LISTING:
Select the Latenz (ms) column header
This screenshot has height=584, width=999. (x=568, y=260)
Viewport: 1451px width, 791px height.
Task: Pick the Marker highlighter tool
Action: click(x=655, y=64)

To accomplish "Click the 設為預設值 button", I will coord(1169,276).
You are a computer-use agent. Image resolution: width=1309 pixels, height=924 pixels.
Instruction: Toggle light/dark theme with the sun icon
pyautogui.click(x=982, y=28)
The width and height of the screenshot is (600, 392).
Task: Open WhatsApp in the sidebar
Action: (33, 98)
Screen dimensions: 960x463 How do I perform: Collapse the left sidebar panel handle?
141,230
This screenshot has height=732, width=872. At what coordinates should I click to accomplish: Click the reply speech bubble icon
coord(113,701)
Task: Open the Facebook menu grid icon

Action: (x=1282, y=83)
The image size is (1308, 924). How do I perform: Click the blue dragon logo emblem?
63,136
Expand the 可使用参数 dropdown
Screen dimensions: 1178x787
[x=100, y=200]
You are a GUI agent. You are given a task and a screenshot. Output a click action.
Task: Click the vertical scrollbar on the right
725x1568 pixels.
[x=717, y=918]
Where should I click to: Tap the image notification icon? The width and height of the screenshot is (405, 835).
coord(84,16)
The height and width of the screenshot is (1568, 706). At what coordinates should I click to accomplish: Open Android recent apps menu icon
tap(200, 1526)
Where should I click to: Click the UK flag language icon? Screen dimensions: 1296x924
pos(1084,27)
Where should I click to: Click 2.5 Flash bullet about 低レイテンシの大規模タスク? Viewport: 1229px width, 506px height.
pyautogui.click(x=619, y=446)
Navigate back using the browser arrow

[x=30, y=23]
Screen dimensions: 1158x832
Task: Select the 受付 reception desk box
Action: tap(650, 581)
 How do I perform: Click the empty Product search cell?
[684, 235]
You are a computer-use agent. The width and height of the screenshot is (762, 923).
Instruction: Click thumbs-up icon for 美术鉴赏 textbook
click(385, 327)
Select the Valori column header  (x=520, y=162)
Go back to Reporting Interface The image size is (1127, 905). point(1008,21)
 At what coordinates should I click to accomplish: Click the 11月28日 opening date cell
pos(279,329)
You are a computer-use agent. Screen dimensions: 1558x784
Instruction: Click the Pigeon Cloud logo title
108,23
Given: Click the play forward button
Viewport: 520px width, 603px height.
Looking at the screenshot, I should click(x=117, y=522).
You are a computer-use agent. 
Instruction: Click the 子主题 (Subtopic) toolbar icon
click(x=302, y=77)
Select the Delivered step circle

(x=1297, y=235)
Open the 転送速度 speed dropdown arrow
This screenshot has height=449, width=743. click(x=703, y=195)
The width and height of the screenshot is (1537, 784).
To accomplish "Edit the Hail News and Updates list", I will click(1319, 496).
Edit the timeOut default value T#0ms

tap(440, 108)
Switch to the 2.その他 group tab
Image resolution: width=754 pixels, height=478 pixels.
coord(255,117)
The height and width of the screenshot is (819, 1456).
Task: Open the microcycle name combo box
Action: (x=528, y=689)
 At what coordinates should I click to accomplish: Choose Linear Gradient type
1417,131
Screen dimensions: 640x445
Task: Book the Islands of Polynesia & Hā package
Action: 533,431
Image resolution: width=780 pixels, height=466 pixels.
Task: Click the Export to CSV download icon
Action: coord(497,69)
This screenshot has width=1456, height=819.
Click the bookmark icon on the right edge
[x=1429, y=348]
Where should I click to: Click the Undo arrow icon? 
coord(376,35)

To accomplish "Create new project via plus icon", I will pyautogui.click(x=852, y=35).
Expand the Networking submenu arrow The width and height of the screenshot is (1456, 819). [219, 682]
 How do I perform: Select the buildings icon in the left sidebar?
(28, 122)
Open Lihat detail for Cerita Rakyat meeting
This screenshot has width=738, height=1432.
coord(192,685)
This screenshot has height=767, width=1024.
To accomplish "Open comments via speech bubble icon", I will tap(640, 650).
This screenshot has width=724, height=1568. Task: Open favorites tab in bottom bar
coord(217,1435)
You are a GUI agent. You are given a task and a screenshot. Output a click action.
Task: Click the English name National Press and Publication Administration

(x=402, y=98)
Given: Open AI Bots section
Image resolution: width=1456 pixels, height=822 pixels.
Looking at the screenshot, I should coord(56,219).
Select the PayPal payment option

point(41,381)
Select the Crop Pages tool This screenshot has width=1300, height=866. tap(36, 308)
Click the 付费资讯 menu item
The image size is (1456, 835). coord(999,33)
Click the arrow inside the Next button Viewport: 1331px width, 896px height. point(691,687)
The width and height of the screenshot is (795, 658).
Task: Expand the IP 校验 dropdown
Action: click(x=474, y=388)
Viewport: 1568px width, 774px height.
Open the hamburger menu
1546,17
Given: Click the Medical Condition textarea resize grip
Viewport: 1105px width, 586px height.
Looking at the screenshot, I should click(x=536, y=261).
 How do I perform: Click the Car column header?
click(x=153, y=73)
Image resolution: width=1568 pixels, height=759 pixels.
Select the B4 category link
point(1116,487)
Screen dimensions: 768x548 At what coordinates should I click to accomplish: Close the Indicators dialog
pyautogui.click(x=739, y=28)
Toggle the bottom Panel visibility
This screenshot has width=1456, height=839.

TASK DIRECTIONS: Reproduce every one of the records above word for word, keeping each line unchanged and in the same order.

WRITTEN ANSWER:
Select the Latenz (ms) column header
This screenshot has height=584, width=999. (x=568, y=260)
Viewport: 1451px width, 791px height.
Task: Pick the Marker highlighter tool
Action: click(x=655, y=64)

To accomplish "Click the 設為預設值 button", I will coord(1169,276).
You are a computer-use agent. Image resolution: width=1309 pixels, height=924 pixels.
Instruction: Toggle light/dark theme with the sun icon
pyautogui.click(x=982, y=28)
The width and height of the screenshot is (600, 392).
Task: Open WhatsApp in the sidebar
Action: (33, 98)
Screen dimensions: 960x463 How do I perform: Collapse the left sidebar panel handle?
141,230
This screenshot has height=732, width=872. At what coordinates should I click to accomplish: Click the reply speech bubble icon
coord(113,701)
Task: Open the Facebook menu grid icon

Action: (x=1282, y=83)
The image size is (1308, 924). How do I perform: Click the blue dragon logo emblem?
63,136
Expand the 可使用参数 dropdown
Screen dimensions: 1178x787
[x=100, y=200]
You are a GUI agent. You are given a task and a screenshot. Output a click action.
Task: Click the vertical scrollbar on the right
725x1568 pixels.
[x=717, y=918]
Where should I click to: Tap the image notification icon? The width and height of the screenshot is (405, 835).
coord(84,16)
The height and width of the screenshot is (1568, 706). At what coordinates should I click to accomplish: Open Android recent apps menu icon
tap(200, 1526)
Where should I click to: Click the UK flag language icon? Screen dimensions: 1296x924
pos(1084,27)
Where should I click to: Click 2.5 Flash bullet about 低レイテンシの大規模タスク? Viewport: 1229px width, 506px height.
pyautogui.click(x=619, y=446)
Navigate back using the browser arrow

[x=30, y=23]
Screen dimensions: 1158x832
Task: Select the 受付 reception desk box
Action: tap(650, 581)
 How do I perform: Click the empty Product search cell?
[684, 235]
You are a computer-use agent. The width and height of the screenshot is (762, 923).
Instruction: Click thumbs-up icon for 美术鉴赏 textbook
click(385, 327)
Select the Valori column header  (x=520, y=162)
Go back to Reporting Interface The image size is (1127, 905). point(1008,21)
 At what coordinates should I click to accomplish: Click the 11月28日 opening date cell
pos(279,329)
You are a computer-use agent. Screen dimensions: 1558x784
Instruction: Click the Pigeon Cloud logo title
108,23
Given: Click the play forward button
Viewport: 520px width, 603px height.
Looking at the screenshot, I should click(x=117, y=522).
You are a computer-use agent. 
Instruction: Click the 子主题 (Subtopic) toolbar icon
click(x=302, y=77)
Select the Delivered step circle

(x=1297, y=235)
Open the 転送速度 speed dropdown arrow
This screenshot has height=449, width=743. click(x=703, y=195)
The width and height of the screenshot is (1537, 784).
To accomplish "Edit the Hail News and Updates list", I will click(1319, 496).
Edit the timeOut default value T#0ms

tap(440, 108)
Switch to the 2.その他 group tab
Image resolution: width=754 pixels, height=478 pixels.
coord(255,117)
The height and width of the screenshot is (819, 1456).
Task: Open the microcycle name combo box
Action: (x=528, y=689)
 At what coordinates should I click to accomplish: Choose Linear Gradient type
1417,131
Screen dimensions: 640x445
Task: Book the Islands of Polynesia & Hā package
Action: 533,431
Image resolution: width=780 pixels, height=466 pixels.
Task: Click the Export to CSV download icon
Action: coord(497,69)
This screenshot has width=1456, height=819.
Click the bookmark icon on the right edge
[x=1429, y=348]
Where should I click to: Click the Undo arrow icon? 
coord(376,35)

To accomplish "Create new project via plus icon", I will pyautogui.click(x=852, y=35).
Expand the Networking submenu arrow The width and height of the screenshot is (1456, 819). [219, 682]
 How do I perform: Select the buildings icon in the left sidebar?
(28, 122)
Open Lihat detail for Cerita Rakyat meeting
This screenshot has width=738, height=1432.
coord(192,685)
This screenshot has height=767, width=1024.
To accomplish "Open comments via speech bubble icon", I will tap(640, 650).
This screenshot has width=724, height=1568. Task: Open favorites tab in bottom bar
coord(217,1435)
You are a GUI agent. You are given a task and a screenshot. Output a click action.
Task: Click the English name National Press and Publication Administration

(x=402, y=98)
Given: Open AI Bots section
Image resolution: width=1456 pixels, height=822 pixels.
Looking at the screenshot, I should coord(56,219).
Select the PayPal payment option

point(41,381)
Select the Crop Pages tool This screenshot has width=1300, height=866. tap(36, 308)
Click the 付费资讯 menu item
The image size is (1456, 835). coord(999,33)
Click the arrow inside the Next button Viewport: 1331px width, 896px height. point(691,687)
The width and height of the screenshot is (795, 658).
Task: Expand the IP 校验 dropdown
Action: click(x=474, y=388)
Viewport: 1568px width, 774px height.
Open the hamburger menu
1546,17
Given: Click the Medical Condition textarea resize grip
Viewport: 1105px width, 586px height.
Looking at the screenshot, I should click(x=536, y=261).
 How do I perform: Click the Car column header?
click(x=153, y=73)
Image resolution: width=1568 pixels, height=759 pixels.
Select the B4 category link
point(1116,487)
Screen dimensions: 768x548 At what coordinates should I click to accomplish: Close the Indicators dialog
pyautogui.click(x=739, y=28)
Toggle the bottom Panel visibility
This screenshot has width=1456, height=839.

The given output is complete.